Quote all of the lines below word for word.

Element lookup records
|---|

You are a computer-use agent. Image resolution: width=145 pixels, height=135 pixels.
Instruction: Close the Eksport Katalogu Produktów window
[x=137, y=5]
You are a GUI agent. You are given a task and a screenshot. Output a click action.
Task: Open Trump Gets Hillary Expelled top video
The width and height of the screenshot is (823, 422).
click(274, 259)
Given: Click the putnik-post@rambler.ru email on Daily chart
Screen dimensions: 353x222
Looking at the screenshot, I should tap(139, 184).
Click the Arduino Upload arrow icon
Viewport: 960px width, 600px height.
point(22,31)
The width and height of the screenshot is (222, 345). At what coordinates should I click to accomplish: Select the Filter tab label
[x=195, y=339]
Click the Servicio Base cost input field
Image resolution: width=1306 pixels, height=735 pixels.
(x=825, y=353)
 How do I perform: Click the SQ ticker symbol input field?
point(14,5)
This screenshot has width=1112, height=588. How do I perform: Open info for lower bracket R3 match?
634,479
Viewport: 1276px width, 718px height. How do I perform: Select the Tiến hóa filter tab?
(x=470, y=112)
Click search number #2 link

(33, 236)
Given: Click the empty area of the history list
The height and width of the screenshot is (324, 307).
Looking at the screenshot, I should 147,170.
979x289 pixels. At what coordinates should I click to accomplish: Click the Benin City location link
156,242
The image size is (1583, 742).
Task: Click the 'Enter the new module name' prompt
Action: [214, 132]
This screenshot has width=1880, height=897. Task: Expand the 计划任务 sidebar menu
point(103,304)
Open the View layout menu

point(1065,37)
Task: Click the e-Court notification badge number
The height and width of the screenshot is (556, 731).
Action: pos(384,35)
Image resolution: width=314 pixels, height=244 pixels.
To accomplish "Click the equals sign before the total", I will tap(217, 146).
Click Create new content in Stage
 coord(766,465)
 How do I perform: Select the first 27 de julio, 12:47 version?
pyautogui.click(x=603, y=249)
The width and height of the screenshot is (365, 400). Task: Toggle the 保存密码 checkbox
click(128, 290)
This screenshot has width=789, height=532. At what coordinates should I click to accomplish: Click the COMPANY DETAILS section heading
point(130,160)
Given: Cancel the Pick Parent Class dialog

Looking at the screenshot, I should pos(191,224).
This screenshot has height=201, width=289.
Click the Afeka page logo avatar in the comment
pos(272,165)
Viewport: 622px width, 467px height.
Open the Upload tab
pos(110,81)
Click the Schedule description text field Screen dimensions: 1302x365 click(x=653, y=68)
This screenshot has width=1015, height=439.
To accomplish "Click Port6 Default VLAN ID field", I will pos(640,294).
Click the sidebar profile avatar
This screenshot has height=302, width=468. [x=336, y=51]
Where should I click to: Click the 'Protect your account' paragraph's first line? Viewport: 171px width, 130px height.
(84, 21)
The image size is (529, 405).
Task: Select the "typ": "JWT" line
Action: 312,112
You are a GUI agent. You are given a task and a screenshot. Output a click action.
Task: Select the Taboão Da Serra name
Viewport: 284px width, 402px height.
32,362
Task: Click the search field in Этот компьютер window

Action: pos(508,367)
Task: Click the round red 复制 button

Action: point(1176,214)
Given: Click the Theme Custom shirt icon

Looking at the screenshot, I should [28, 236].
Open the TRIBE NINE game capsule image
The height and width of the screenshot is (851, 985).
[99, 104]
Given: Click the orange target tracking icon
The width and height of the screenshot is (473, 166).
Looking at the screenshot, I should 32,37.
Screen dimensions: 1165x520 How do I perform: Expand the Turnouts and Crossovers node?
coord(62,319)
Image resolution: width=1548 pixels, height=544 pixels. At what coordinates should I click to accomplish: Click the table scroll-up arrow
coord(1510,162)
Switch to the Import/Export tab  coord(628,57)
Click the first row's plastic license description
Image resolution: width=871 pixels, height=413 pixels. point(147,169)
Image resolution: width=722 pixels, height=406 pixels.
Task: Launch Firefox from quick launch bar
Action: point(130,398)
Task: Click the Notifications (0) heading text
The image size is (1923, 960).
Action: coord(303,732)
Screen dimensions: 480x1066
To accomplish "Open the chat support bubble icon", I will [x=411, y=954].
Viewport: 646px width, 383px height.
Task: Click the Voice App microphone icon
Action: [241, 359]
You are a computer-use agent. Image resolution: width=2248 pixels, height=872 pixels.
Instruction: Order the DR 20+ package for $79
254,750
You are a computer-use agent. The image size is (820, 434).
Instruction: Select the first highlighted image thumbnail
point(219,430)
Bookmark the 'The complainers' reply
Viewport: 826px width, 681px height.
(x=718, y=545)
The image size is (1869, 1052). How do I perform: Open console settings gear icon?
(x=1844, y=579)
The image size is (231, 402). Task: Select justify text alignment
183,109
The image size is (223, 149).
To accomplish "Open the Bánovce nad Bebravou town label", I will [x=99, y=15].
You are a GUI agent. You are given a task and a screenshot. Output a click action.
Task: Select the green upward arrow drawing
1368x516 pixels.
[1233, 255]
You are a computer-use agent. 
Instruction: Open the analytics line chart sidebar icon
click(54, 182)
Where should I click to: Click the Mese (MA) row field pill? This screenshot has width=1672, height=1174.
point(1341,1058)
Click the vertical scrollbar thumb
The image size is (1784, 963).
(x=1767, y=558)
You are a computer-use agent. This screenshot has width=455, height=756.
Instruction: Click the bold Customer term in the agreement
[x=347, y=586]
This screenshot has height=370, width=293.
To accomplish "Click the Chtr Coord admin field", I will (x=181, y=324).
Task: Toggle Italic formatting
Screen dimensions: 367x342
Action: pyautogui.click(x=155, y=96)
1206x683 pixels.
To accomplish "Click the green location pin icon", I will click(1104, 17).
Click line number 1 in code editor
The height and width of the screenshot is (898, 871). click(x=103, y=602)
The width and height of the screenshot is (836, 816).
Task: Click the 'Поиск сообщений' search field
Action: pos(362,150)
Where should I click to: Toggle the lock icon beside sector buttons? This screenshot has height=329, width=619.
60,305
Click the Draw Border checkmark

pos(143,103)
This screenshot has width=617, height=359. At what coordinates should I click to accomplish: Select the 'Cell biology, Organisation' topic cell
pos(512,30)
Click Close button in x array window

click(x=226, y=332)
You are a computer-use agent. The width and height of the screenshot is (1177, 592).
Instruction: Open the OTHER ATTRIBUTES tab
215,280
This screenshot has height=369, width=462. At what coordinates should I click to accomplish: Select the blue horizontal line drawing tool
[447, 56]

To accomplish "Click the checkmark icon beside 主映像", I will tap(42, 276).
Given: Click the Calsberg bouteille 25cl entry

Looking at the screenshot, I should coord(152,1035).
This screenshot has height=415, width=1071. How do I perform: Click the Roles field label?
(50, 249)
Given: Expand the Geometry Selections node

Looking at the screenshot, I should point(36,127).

|---|

*SOLUTION FOR THIS EXERCISE*.
You are a computer-use agent. Image resolution: width=145 pixels, height=135 pixels.
Instruction: Close the Eksport Katalogu Produktów window
[x=137, y=5]
You are a GUI agent. You are given a task and a screenshot. Output a click action.
Task: Open Trump Gets Hillary Expelled top video
The width and height of the screenshot is (823, 422).
click(274, 259)
Given: Click the putnik-post@rambler.ru email on Daily chart
Screen dimensions: 353x222
Looking at the screenshot, I should tap(139, 184).
Click the Arduino Upload arrow icon
Viewport: 960px width, 600px height.
point(22,31)
The width and height of the screenshot is (222, 345). At what coordinates should I click to accomplish: Select the Filter tab label
[x=195, y=339]
Click the Servicio Base cost input field
Image resolution: width=1306 pixels, height=735 pixels.
(x=825, y=353)
 How do I perform: Click the SQ ticker symbol input field?
point(14,5)
This screenshot has width=1112, height=588. How do I perform: Open info for lower bracket R3 match?
634,479
Viewport: 1276px width, 718px height. How do I perform: Select the Tiến hóa filter tab?
(x=470, y=112)
Click search number #2 link

(33, 236)
Given: Click the empty area of the history list
The height and width of the screenshot is (324, 307).
Looking at the screenshot, I should 147,170.
979x289 pixels. At what coordinates should I click to accomplish: Click the Benin City location link
156,242
The image size is (1583, 742).
Task: Click the 'Enter the new module name' prompt
Action: [214, 132]
This screenshot has width=1880, height=897. Task: Expand the 计划任务 sidebar menu
point(103,304)
Open the View layout menu

point(1065,37)
Task: Click the e-Court notification badge number
The height and width of the screenshot is (556, 731).
Action: pos(384,35)
Image resolution: width=314 pixels, height=244 pixels.
To accomplish "Click the equals sign before the total", I will tap(217, 146).
Click Create new content in Stage
 coord(766,465)
 How do I perform: Select the first 27 de julio, 12:47 version?
pyautogui.click(x=603, y=249)
The width and height of the screenshot is (365, 400). Task: Toggle the 保存密码 checkbox
click(128, 290)
This screenshot has width=789, height=532. At what coordinates should I click to accomplish: Click the COMPANY DETAILS section heading
point(130,160)
Given: Cancel the Pick Parent Class dialog

Looking at the screenshot, I should pos(191,224).
This screenshot has height=201, width=289.
Click the Afeka page logo avatar in the comment
pos(272,165)
Viewport: 622px width, 467px height.
Open the Upload tab
pos(110,81)
Click the Schedule description text field Screen dimensions: 1302x365 click(x=653, y=68)
This screenshot has width=1015, height=439.
To accomplish "Click Port6 Default VLAN ID field", I will pos(640,294).
Click the sidebar profile avatar
This screenshot has height=302, width=468. [x=336, y=51]
Where should I click to: Click the 'Protect your account' paragraph's first line? Viewport: 171px width, 130px height.
(84, 21)
The image size is (529, 405).
Task: Select the "typ": "JWT" line
Action: 312,112
You are a GUI agent. You are given a task and a screenshot. Output a click action.
Task: Select the Taboão Da Serra name
Viewport: 284px width, 402px height.
32,362
Task: Click the search field in Этот компьютер window

Action: pos(508,367)
Task: Click the round red 复制 button

Action: point(1176,214)
Given: Click the Theme Custom shirt icon

Looking at the screenshot, I should [28, 236].
Open the TRIBE NINE game capsule image
The height and width of the screenshot is (851, 985).
[99, 104]
Given: Click the orange target tracking icon
The width and height of the screenshot is (473, 166).
Looking at the screenshot, I should 32,37.
Screen dimensions: 1165x520 How do I perform: Expand the Turnouts and Crossovers node?
coord(62,319)
Image resolution: width=1548 pixels, height=544 pixels. At what coordinates should I click to accomplish: Click the table scroll-up arrow
coord(1510,162)
Switch to the Import/Export tab  coord(628,57)
Click the first row's plastic license description
Image resolution: width=871 pixels, height=413 pixels. point(147,169)
Image resolution: width=722 pixels, height=406 pixels.
Task: Launch Firefox from quick launch bar
Action: point(130,398)
Task: Click the Notifications (0) heading text
The image size is (1923, 960).
Action: coord(303,732)
Screen dimensions: 480x1066
To accomplish "Open the chat support bubble icon", I will [x=411, y=954].
Viewport: 646px width, 383px height.
Task: Click the Voice App microphone icon
Action: [241, 359]
You are a computer-use agent. Image resolution: width=2248 pixels, height=872 pixels.
Instruction: Order the DR 20+ package for $79
254,750
You are a computer-use agent. The image size is (820, 434).
Instruction: Select the first highlighted image thumbnail
point(219,430)
Bookmark the 'The complainers' reply
Viewport: 826px width, 681px height.
(x=718, y=545)
The image size is (1869, 1052). How do I perform: Open console settings gear icon?
(x=1844, y=579)
The image size is (231, 402). Task: Select justify text alignment
183,109
The image size is (223, 149).
To accomplish "Open the Bánovce nad Bebravou town label", I will [x=99, y=15].
You are a GUI agent. You are given a task and a screenshot. Output a click action.
Task: Select the green upward arrow drawing
1368x516 pixels.
[1233, 255]
You are a computer-use agent. 
Instruction: Open the analytics line chart sidebar icon
click(54, 182)
Where should I click to: Click the Mese (MA) row field pill? This screenshot has width=1672, height=1174.
point(1341,1058)
Click the vertical scrollbar thumb
The image size is (1784, 963).
(x=1767, y=558)
You are a computer-use agent. This screenshot has width=455, height=756.
Instruction: Click the bold Customer term in the agreement
[x=347, y=586]
This screenshot has height=370, width=293.
To accomplish "Click the Chtr Coord admin field", I will (x=181, y=324).
Task: Toggle Italic formatting
Screen dimensions: 367x342
Action: pyautogui.click(x=155, y=96)
1206x683 pixels.
To accomplish "Click the green location pin icon", I will click(1104, 17).
Click line number 1 in code editor
The height and width of the screenshot is (898, 871). click(x=103, y=602)
The width and height of the screenshot is (836, 816).
Task: Click the 'Поиск сообщений' search field
Action: pos(362,150)
Where should I click to: Toggle the lock icon beside sector buttons? This screenshot has height=329, width=619.
60,305
Click the Draw Border checkmark

pos(143,103)
This screenshot has width=617, height=359. At what coordinates should I click to accomplish: Select the 'Cell biology, Organisation' topic cell
pos(512,30)
Click Close button in x array window

click(x=226, y=332)
You are a computer-use agent. The width and height of the screenshot is (1177, 592).
Instruction: Open the OTHER ATTRIBUTES tab
215,280
This screenshot has height=369, width=462. At what coordinates should I click to accomplish: Select the blue horizontal line drawing tool
[447, 56]

To accomplish "Click the checkmark icon beside 主映像", I will tap(42, 276).
Given: Click the Calsberg bouteille 25cl entry

Looking at the screenshot, I should coord(152,1035).
This screenshot has height=415, width=1071. How do I perform: Click the Roles field label?
(50, 249)
Given: Expand the Geometry Selections node

Looking at the screenshot, I should point(36,127).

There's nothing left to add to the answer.